Jumat, 02 Juli 2021

REVIEW BUKU MERAWAT BAHAGIA - ADJIE SANTOSOPUTRO

 


Judul Buku : Merawat Bahagia

Penulis : Adjie Santosoputro

Penerbit : Metagraf

Tebal :  176 halaman

Tahun Terbit : 2018

Kategori : Non-Fiksi, Self Improvement

My Rated : 4,5 / 5


Hallo, Sobat Reader ! Kali ini aku mau mengulas buku karya psikolog idolaku, Adjie Santosoputro, yang pernah aku baca di IPUSNAS. Buku ini berjudul Merawat Bahagia. Buku ini adalah sebuah rampai renungan untuk menemukan kembali apa yang paling penting di tengah ruwetnya hidup.


#DESKRIPSI

Hari-hari ini, variasi masalah dalam hidup seolah tak berujung, apalagi di tengah rutinitas sehari-hari yang makin semrawut sehingga membuat kita rentan terhadap stres.

Pikiran kita menjadi demikian lemah dan mudah mengembara sehingga tidak fokus dan lupa mensyukuri nikmat napas yang dihadirkan Tuhan di sini-kini. Kita begitu mudah untuk tidak sadar penuh dan dan sering tidak hadir utuh saat menghabiskan waktu bersama orang-orang yang kita cintai.

Kita juga sering menyesali atas apa yang sudah terjadi dan khawatir atas apa yang akan terjadi di masa depan.
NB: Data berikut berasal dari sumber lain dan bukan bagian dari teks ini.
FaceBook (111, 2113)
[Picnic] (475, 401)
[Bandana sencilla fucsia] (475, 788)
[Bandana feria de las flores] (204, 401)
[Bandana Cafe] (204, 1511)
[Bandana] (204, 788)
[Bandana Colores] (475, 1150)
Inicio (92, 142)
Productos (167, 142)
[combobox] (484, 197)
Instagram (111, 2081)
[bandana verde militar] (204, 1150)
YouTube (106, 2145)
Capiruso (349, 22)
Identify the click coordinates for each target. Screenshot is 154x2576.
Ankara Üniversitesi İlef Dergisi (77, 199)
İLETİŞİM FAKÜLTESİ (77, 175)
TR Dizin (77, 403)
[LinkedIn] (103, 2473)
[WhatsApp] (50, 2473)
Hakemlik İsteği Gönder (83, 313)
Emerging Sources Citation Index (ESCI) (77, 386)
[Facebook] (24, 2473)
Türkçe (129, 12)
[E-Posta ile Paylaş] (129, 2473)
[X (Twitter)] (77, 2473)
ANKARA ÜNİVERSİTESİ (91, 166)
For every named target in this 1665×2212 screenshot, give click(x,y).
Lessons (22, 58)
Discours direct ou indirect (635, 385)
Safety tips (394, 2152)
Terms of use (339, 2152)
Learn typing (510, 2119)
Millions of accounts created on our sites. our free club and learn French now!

Akibatnya, setiap hari kita terperangkap dalam ketakbahagiaan. Setiap waktu kita terkungkung oleh ketaksehatan pikiran. Setiap mengambil keputusan kita terjerat dengan ketakwarasan jiwa.

Saatnya berubah menuju hidup yang lebih sehat, waras, dan bahagia. Merawat Bahagia adalah sebuah buku yang mengajak kita untuk lebih memahami hal-hal esensial dalam yang sering kita lupakan dan abaikan.


#ULASAN

Sesuai dengan yang tertulis di sampul buku ini, “Sebuah Rampai Renungan”, halaman yang biasanya disebut ‘Daftar Isi’, ternyata dalam buku ini Adjie Santosoputro menyebutnya “Daftar Renungan.”

Buku ini mengajak pembacanya untuk melihat poin-poin renungan ini secara tenang dan bijak. Poin-poin yang dibahas pun sejatinya adalah hal-hal esensial dalam kehidupan kita, baik itu sifatnya eksternal maupun internal. Setiap selesai membaca satu bab, aku mengikuti saran penulis yaitu istirahat sejenak sembari menikmati napas yang patut kita syukuri di sini-kini. Yah, memang harus diakui, sesederhana itu saja bisa membuatku sadar dan fokus ‘di sini-kini’ sehingga tidak ter-distract ke masa lalu maupun masa depan.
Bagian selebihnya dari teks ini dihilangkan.